Balance... recognizing that doing trauma
work requires us to find balance in our lives by finding other outlets in
our lives that are not related to our work with survivors.
Connect... by staying connected to other
people, we can ensure that we are receiving support, reassurance and guidance
in our work and personal life. Friends and family can help us reduce our
own isolation and minimize the impact that trauma work has on our wellbeing.
"Working with survivors of abuse offers professionals the opportunity
to work with individuals who embody what it means to be courageous and
resilient. It is an honour that also transforms the care provider... you
will not look at the world the way you did before... it is a calling that
comes with costs..."
woman abuse counsellor
When working with women abuse survivors, we can also take care of ourselves
in the following ways:
- Recognize the potential for healing in abuse survivors.
- Be emotionally and intellectually prepared to hear trauma stories.

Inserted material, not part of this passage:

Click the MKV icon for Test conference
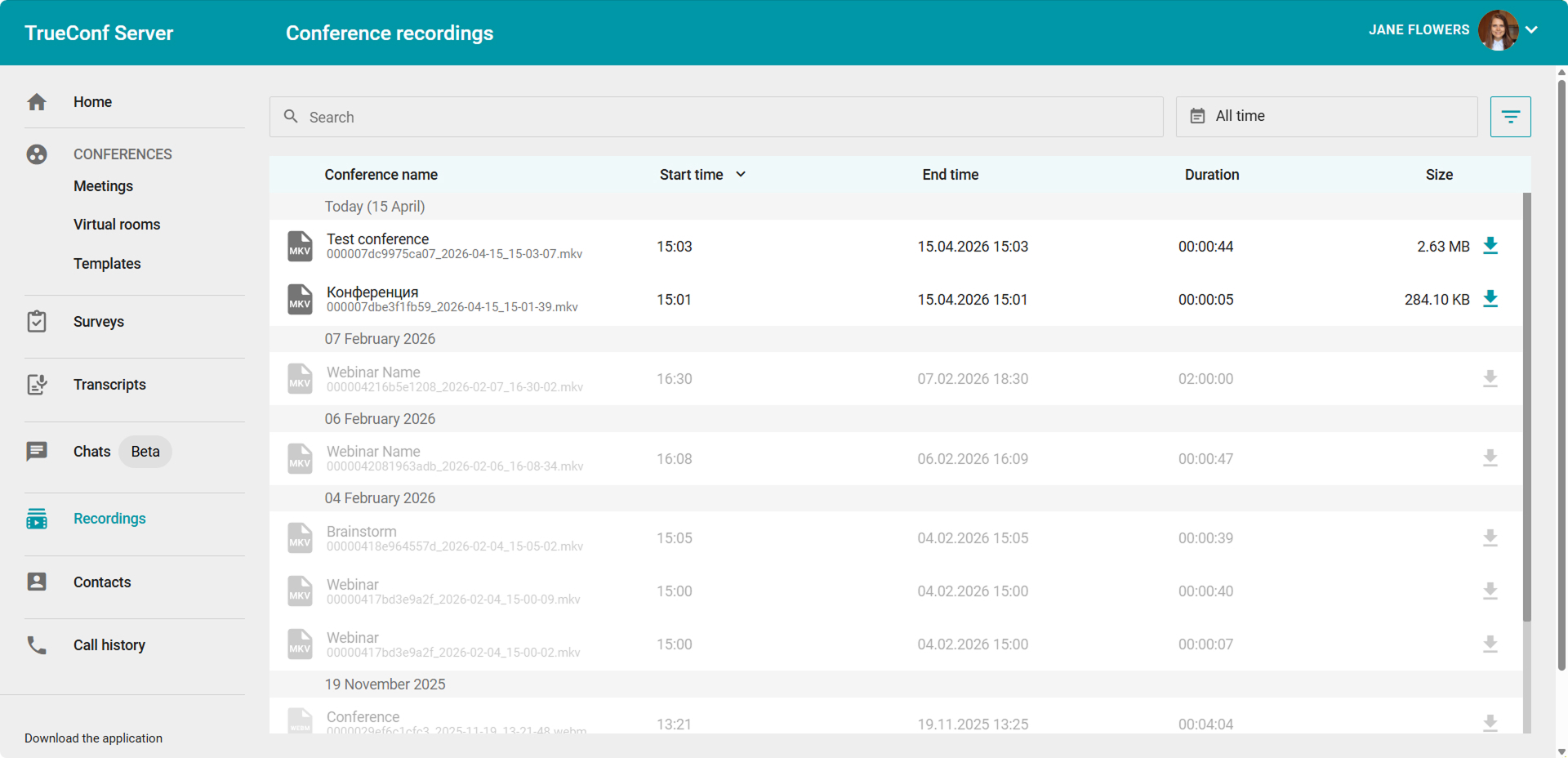Image resolution: width=1568 pixels, height=758 pixels. [x=300, y=247]
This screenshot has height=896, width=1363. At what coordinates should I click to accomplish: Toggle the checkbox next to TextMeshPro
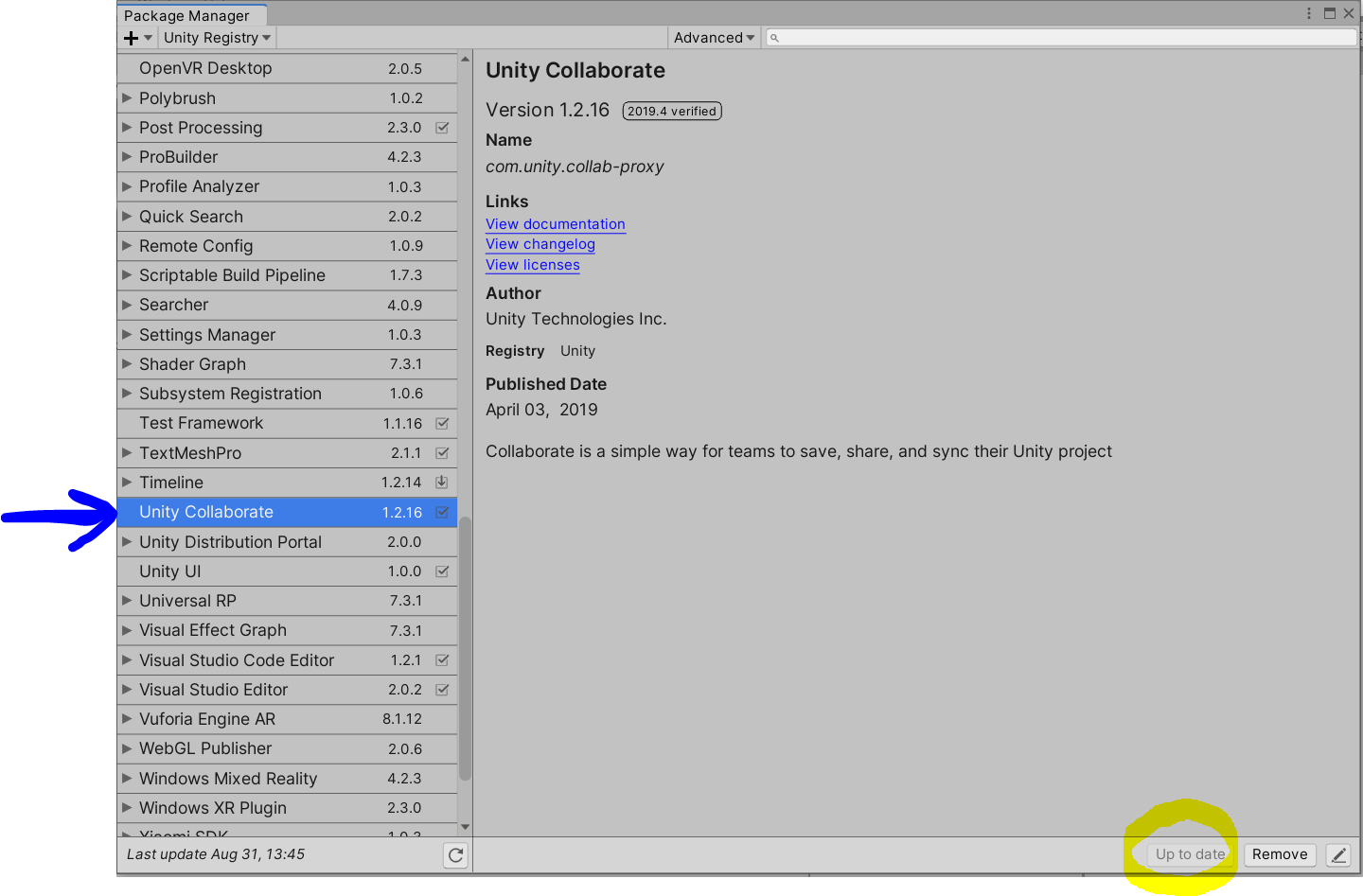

- Get peer support and/or consultation when you begin the work.
- Be mindful of the signs of vicarious trauma fatigue, unusual
fears, over/under eating, anxiety, substance abuse.
- Be aware of your potential triggers... have you experienced events
in your life that may make you more vulnerable to other people's abuse
trauma?
- Have realistic expectations of yourself.
- Know your limits.
- Maintain your boundaries.
- Address your own needs.
- Keep yourself safe.
- Remind yourself that she has a very good reason for behaving this way
but you are not the reason.
- Get as much training as you can on topics related to abuse, such as:
substance use, mental health issues, homelessness.
- Become an activist and work for change!